REQUIREMENT →
The expected response is a copy of every line in the entries below that includes the word "computer".

### RECORDS SUPPLIED

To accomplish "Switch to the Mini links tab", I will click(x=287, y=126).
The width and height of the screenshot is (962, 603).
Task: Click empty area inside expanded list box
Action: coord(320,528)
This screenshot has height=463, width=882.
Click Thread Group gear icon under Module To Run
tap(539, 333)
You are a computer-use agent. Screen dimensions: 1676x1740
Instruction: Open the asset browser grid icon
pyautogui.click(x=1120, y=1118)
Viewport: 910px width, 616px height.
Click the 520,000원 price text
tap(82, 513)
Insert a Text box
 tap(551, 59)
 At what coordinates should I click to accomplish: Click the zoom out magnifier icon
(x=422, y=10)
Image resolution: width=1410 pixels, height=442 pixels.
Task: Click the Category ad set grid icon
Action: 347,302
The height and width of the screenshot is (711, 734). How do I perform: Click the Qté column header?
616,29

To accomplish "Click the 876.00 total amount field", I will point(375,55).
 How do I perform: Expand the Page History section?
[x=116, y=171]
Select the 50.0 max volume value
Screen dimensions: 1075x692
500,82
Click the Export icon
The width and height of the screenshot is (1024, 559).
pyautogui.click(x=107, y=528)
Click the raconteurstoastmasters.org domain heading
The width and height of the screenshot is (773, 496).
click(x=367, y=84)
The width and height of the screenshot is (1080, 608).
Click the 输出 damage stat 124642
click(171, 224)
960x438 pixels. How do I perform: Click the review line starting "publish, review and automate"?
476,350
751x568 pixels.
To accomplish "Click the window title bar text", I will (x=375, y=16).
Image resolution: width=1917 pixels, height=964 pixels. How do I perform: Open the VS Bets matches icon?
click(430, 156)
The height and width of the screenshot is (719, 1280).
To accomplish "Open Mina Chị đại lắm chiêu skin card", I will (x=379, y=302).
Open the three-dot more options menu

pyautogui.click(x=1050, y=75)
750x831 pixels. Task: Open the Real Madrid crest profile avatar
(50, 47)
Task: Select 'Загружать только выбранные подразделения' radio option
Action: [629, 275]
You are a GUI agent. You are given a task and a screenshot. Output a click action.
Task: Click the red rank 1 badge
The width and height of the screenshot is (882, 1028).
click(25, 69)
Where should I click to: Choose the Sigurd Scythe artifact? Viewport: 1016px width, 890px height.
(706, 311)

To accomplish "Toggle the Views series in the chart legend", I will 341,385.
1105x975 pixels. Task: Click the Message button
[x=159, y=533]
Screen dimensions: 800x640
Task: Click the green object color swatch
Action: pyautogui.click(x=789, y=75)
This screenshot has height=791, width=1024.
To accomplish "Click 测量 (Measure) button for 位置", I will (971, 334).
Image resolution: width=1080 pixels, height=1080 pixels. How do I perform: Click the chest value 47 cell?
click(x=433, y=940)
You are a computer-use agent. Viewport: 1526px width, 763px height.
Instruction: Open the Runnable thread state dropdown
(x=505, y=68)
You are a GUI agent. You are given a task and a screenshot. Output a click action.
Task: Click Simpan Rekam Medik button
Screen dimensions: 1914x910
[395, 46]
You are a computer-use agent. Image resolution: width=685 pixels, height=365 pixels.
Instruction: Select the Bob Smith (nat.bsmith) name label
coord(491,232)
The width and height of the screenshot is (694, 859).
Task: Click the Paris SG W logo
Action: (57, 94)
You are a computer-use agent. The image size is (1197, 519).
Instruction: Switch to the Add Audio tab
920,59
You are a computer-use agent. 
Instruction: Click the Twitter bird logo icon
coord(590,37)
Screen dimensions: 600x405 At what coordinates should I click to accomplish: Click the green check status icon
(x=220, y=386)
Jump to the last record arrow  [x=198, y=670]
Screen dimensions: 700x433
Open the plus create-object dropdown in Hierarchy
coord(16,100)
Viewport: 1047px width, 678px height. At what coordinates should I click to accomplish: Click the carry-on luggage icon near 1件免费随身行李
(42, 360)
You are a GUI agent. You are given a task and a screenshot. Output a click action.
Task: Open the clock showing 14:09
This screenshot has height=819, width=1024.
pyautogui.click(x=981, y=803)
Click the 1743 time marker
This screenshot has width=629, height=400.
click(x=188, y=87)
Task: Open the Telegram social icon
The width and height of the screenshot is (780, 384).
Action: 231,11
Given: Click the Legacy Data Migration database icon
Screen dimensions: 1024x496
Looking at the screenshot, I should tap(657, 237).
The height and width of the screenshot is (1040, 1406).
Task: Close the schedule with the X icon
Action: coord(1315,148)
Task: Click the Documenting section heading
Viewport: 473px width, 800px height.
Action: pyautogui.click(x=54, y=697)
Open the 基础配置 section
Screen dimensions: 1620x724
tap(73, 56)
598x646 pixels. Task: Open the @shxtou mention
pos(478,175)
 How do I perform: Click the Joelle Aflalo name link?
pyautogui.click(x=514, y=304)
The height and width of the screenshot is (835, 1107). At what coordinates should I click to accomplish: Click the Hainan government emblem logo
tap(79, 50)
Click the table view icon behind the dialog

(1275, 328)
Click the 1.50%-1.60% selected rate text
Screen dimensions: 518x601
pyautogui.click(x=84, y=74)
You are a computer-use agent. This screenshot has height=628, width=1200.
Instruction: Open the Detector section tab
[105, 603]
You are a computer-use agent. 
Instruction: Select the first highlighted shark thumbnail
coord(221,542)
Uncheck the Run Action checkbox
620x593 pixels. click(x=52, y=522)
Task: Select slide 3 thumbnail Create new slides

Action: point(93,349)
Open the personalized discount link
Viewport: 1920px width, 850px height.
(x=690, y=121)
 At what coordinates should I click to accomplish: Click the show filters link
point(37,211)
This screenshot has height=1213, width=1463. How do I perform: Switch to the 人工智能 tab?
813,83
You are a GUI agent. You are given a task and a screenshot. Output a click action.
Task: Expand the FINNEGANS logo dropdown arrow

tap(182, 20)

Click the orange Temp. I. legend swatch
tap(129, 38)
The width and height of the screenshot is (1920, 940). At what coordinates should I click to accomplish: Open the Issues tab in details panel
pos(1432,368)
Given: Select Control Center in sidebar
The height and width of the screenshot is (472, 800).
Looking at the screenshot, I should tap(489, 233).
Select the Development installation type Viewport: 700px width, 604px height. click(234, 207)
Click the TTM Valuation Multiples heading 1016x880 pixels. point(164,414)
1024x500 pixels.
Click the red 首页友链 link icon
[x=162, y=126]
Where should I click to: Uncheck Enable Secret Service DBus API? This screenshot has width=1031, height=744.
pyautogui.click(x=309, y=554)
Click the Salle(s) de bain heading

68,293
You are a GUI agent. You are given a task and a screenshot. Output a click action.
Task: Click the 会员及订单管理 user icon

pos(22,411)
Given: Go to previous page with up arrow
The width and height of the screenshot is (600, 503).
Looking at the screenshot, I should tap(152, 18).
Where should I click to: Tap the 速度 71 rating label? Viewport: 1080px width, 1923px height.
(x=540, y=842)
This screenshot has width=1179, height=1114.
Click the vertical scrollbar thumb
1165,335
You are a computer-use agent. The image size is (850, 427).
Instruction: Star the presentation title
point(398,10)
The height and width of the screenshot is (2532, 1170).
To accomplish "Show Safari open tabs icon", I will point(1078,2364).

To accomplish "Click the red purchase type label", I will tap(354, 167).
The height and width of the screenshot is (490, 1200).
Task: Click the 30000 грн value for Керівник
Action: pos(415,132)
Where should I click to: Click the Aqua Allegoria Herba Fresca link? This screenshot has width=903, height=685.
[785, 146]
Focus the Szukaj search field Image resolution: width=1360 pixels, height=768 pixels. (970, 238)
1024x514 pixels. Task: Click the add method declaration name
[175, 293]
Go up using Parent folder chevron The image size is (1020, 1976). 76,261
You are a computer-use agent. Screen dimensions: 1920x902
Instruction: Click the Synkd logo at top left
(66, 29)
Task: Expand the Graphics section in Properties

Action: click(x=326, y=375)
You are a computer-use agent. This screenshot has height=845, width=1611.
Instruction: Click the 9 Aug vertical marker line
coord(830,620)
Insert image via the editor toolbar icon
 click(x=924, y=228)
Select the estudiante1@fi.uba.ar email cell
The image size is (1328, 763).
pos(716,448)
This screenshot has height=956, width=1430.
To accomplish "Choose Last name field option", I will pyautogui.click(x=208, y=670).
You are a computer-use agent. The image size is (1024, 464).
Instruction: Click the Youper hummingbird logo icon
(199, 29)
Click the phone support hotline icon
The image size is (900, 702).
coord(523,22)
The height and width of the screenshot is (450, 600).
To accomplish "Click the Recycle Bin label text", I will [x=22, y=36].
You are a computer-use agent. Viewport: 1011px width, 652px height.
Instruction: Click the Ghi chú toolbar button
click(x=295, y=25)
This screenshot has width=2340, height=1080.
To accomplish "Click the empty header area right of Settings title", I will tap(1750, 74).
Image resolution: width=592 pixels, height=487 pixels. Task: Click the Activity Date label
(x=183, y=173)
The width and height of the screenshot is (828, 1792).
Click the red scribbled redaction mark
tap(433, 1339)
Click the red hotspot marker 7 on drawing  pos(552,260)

######

OUTPUT FOR THIS TASK →
You are a computer-use agent. Screen dimensions: 1676x1740
You are a computer-use agent. Viewport: 1526px width, 763px height.
You are a computer-use agent. Image resolution: width=685 pixels, height=365 pixels.
You are a computer-use agent. The image size is (1197, 519).
You are a computer-use agent. 
You are a computer-use agent. This screenshot has height=628, width=1200.
You are a computer-use agent. 
You are a computer-use agent. The image size is (850, 427).
You are a computer-use agent. Screen dimensions: 1920x902
You are a computer-use agent. This screenshot has height=845, width=1611.
You are a computer-use agent. The image size is (1024, 464).
You are a computer-use agent. Viewport: 1011px width, 652px height.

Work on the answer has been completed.